One Man Band Festival : Plaisirs solitaires
Le Festival d’hommes-orchestres: un événement de moins en moins esseulé.
Il est tout de même particulier de constater qu’en cette troisième édition de ce festival promouvant les hommes-orchestres et l’indépendance découlant de leur art, le musicien et organisateur de l’événement Jon Cohen est plutôt bien entouré.
En plus de présenter un documentaire – tourné l’année dernière pendant la même foire –, le bonhomme souligne ses collaborations avec le Quartier des spectacles et le Musée McCord. S’attendait-il à un engouement aussi tôt? «J’aimerais répondre que je suis surpris, mais ce n’est pas le cas», mentionne-t-il, pas peu fier.
Se qualifiant lui-même de «vieux pet blasé», l’ex-The Dears et leader du projet musical psychédélique The Jon Cohen Experimental se dit conscient qu’il tenait quelque chose en lançant un festival réunissant des musiciens qui n’ont comme orchestre que les instruments qui les encerclent sur scène. Parfois par inventivité, souvent par ressources limitées, voire les deux à la fois.
«C’est aussi un truc qui reflète une certaine réalité: c’est rendu trop cher d’être musicien dans un band, maintenant», tranche-t-il. «Ça va quand t’as une agence de booking ou une boîte de gérance derrière toi, mais pas quand t’es comme 99% des artistes qui doivent tout gérer de leur carrière. Logistiquement, ce n’est pas toujours possible d’avoir un band, c’est pourquoi plusieurs artistes tentent de se réinventer en… pas nécessairement en one man band, mais en artiste solo… et c’est également mon cheminement.»
Du même souffle, toutefois, Cohen fait valoir que «l’univers» des hommes-orchestres est loin d’être misérabiliste. Très loin, même.
«Ça reflète la réalité financière de l’industrie, mais aussi toutes les choses positives qui viennent lorsqu’on gère nos propres affaires: on n’a plus à négocier avec plusieurs personnes sur comment écrire la musique, quand faire les tournées, ne plus attendre cinq mois pour chaque décision, etc.», ajoute-t-il avant de glisser que comme le nom l’indique, les hommes-orchestres sont appelés à développer une présence sur scène hors du commun. «Tu dois vraiment up your game en termes d’entertainment», s’exclame Cohen. «Tu dois présenter quelque chose d’unique en plus d’être très bon parce que tu n’es pas cinq sur scène, mais bien seul!»
Un challenge qui emballe notamment Xania, une des rares musiciennes à participer à l’événement.
Xania: de la rue, en duo puis en solo
Chanteuse, illustratrice, danseuse et musicienne montréalaise, Xania a tout d’abord fait ses classes en jouant dans le Vieux-Port – «C’est un milieu où tu te dois de capter l’attention des passants», se rappelle-t-elle. «C’est très « Hé! Regardez-moi! Écoutez-moi! », alors que, sur scène, je crois que c’est habituellement plus « facile », car les gens sont là pour voir un concert auquel tu participes.
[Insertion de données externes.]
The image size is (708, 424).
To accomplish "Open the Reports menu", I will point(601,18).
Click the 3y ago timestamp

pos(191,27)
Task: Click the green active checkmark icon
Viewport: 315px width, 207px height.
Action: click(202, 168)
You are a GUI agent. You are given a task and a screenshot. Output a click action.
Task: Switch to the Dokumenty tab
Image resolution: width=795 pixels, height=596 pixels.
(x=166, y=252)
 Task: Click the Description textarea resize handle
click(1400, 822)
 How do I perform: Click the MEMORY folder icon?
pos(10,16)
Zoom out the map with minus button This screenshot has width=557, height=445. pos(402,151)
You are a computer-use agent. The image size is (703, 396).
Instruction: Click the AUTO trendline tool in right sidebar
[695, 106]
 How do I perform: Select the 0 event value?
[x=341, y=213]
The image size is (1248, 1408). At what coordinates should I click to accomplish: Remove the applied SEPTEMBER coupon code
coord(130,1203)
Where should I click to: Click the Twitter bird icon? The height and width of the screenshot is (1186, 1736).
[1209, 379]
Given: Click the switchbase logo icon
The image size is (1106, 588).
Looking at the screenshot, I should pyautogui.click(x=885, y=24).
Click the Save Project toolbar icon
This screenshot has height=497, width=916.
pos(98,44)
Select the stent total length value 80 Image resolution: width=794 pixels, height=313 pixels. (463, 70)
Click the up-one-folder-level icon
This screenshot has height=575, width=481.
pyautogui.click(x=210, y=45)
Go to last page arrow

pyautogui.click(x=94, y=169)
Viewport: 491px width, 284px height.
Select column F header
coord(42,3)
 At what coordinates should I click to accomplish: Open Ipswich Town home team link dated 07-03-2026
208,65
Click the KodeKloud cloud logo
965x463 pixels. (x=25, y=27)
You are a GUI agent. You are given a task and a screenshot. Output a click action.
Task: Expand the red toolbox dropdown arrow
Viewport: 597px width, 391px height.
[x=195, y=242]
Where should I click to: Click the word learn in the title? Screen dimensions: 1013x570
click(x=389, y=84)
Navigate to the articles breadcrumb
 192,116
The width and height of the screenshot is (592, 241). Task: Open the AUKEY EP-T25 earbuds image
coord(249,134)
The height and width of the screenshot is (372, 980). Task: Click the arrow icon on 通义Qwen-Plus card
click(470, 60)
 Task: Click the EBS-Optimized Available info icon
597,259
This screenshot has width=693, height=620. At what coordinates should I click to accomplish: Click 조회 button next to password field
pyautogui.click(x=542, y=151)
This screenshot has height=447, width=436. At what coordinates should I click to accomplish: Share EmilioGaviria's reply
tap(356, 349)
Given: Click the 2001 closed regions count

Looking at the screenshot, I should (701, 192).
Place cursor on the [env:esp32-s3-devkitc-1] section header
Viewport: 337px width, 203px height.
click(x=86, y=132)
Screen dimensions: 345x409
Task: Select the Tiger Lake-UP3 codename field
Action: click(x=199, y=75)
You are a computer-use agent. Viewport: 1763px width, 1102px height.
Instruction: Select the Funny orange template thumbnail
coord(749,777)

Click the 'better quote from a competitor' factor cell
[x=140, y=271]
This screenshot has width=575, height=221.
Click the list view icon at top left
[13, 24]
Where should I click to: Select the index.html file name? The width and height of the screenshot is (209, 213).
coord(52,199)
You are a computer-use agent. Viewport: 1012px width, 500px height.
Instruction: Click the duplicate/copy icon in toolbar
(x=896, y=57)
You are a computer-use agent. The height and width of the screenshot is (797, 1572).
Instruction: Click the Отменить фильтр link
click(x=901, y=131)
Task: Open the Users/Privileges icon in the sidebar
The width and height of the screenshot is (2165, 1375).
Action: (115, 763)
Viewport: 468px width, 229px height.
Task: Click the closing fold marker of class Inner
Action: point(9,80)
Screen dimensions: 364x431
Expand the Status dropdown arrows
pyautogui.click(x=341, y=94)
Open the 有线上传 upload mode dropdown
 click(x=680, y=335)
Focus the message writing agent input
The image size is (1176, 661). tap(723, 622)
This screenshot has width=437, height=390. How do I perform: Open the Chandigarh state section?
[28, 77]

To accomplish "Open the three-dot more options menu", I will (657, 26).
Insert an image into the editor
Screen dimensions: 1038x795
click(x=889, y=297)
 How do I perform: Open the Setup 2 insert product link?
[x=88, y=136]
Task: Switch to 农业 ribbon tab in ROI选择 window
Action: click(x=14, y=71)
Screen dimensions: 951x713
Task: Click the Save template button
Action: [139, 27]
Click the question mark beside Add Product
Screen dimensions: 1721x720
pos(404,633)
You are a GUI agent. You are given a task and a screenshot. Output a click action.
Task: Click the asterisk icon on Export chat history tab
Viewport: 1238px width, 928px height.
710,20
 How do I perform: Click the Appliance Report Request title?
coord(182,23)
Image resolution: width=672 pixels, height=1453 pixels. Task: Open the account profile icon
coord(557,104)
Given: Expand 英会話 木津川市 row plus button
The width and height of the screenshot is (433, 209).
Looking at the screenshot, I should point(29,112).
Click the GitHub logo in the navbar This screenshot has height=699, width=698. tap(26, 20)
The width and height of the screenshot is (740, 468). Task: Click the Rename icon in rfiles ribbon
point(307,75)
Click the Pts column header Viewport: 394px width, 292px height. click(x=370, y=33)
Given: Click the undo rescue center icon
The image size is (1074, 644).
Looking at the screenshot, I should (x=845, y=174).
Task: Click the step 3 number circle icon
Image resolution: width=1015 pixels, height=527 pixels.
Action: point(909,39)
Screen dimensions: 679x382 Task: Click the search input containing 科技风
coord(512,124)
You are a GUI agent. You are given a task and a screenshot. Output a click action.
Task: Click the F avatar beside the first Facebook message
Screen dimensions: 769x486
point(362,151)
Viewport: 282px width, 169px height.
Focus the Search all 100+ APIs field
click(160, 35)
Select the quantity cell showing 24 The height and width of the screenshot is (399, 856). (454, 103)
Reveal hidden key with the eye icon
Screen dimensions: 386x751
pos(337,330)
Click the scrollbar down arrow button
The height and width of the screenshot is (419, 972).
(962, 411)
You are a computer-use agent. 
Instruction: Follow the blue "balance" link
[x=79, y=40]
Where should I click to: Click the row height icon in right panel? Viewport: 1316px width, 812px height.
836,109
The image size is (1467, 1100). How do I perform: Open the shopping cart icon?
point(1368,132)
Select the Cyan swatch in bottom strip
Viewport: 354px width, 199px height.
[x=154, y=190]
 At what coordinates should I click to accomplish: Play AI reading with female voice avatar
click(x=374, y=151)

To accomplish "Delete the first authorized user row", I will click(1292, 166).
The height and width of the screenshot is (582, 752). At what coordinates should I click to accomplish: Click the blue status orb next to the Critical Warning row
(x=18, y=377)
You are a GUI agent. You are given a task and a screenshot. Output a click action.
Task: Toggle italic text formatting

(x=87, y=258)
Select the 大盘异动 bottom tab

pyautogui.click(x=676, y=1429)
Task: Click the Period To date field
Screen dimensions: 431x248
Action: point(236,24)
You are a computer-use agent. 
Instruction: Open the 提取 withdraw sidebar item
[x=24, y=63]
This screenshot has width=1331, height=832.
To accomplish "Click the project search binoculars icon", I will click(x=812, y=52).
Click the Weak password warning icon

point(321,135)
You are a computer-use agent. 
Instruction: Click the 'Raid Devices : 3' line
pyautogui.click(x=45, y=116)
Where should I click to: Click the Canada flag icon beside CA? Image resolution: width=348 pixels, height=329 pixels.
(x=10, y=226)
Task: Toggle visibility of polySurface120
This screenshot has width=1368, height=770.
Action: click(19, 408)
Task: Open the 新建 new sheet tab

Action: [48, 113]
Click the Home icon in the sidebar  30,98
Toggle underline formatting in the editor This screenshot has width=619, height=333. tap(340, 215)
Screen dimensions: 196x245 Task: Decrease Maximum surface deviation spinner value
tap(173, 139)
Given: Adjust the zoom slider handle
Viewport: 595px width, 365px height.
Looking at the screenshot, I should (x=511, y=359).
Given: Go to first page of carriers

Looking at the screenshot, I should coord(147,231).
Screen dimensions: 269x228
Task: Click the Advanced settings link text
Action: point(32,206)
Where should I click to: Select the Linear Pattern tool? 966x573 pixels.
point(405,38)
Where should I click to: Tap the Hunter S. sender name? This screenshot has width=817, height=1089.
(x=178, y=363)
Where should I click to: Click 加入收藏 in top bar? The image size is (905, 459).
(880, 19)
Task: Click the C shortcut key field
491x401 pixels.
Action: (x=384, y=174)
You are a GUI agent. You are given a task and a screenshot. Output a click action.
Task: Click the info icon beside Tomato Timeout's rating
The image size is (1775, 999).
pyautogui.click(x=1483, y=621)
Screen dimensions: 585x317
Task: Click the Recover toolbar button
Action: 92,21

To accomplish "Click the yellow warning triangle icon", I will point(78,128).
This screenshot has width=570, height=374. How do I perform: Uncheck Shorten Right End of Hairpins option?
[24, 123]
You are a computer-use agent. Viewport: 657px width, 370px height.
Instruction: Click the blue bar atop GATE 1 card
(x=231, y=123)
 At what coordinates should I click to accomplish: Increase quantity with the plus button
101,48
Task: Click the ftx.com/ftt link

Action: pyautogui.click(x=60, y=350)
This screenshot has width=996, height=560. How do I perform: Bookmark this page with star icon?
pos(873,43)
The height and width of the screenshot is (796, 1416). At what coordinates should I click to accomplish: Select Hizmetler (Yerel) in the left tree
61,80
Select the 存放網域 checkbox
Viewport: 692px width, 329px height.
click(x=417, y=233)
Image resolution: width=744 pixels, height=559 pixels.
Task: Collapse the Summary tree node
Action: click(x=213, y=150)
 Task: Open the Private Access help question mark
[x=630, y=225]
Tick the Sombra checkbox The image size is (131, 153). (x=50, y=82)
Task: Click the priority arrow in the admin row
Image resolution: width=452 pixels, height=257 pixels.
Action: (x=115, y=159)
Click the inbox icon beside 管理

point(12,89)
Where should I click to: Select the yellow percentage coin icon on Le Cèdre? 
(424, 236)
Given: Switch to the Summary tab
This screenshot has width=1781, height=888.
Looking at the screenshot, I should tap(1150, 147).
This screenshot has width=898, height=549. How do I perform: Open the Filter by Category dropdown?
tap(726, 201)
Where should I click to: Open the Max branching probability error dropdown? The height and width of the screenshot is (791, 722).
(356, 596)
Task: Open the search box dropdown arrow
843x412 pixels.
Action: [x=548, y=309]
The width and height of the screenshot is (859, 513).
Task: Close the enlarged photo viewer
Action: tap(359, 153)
Tu as déjà leur attention, il faut maintenant les divertir.»
Après un passage à Vancouver puis en Europe au sein de Trike, un duo électro, Xania revenait récemment dans le 514, seule mais bardée de compositions rap à à saveur folk-pop-électro (oui, oui) et de textes intimes à faire rougir Lena Dunham. «Je ne voulais justement pas me censurer!», lance-t-elle pour justifier son approche. Bien qu’elle s’accompagne parfois d’un groupe d’amis – surnommé The Potholes –, Xania privilégie toujours la voie solo. En plus de pouvoir créer et répéter à son rythme – effréné –, la touche-à-tout préfère également faire de la route par elle-même, ne serait-ce que pour s’éviter des maux de tête. «Je crois que c’est pourquoi de plus en plus d’artistes se lancent dans des carrières solos, ne serait-ce que pour les tournées et les répétitions. En ce qui me concerne, nous sommes six. Essaie de faire coïncider six horaires, pour voir!»
Bien qu’elle s’avoue surprise de constater que l’on compte aussi peu de musiciennes solos au sein du festival – «Peut-être est-ce lié à l’appellation one man band?», muse-t-elle, sourire en coin —, Xania n’en fait pas de cas, car elle remarque que de plus en plus d’artistes féminines se lancent ces jours-ci. Le succès retentissant de Grimes la rassure également.
En attendant une nouvelle cohorte, Xania persiste, signe et planche sur une tournée pancanadienne solo – qu’elle organise par elle-même, bien sûr – en plus de terminer un clip tourné au Mexique pendant les Fêtes. Son site: iamxania.com.Le Festival d’hommes-orchestres (One Man Band Festival) se tient du 15 au 18 mai. Détails sur onemanbandfest.com.